[Start of section]

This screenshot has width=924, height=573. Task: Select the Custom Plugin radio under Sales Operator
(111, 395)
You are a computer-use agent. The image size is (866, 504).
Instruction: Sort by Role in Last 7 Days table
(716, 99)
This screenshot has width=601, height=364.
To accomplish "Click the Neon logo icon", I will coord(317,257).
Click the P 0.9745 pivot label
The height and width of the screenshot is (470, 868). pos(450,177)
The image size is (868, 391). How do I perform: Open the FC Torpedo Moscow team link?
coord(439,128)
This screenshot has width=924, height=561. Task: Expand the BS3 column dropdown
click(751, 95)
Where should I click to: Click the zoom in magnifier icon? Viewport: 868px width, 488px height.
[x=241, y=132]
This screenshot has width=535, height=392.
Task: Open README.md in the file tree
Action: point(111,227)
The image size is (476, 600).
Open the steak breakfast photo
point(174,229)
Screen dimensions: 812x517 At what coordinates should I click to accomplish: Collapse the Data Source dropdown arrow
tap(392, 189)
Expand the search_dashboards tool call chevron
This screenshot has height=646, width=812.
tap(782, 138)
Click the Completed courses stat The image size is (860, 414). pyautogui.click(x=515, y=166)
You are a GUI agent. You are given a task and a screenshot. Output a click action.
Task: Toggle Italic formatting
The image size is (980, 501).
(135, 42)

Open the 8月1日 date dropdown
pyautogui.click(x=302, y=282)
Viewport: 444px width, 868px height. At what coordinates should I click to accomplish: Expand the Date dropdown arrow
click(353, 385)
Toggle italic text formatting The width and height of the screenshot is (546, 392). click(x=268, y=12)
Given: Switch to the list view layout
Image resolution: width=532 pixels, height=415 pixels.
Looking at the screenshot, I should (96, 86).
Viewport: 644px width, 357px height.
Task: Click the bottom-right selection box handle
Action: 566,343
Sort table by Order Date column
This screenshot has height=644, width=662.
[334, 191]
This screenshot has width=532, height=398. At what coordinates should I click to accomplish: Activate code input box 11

[End of section]

Directions –
Return, from the data, each line where the string "agent" occurs.

Response box –
You are a computer-use agent. The image size is (866, 504).
You are a GUI agent. You are given a task and a screenshot. Output a click action.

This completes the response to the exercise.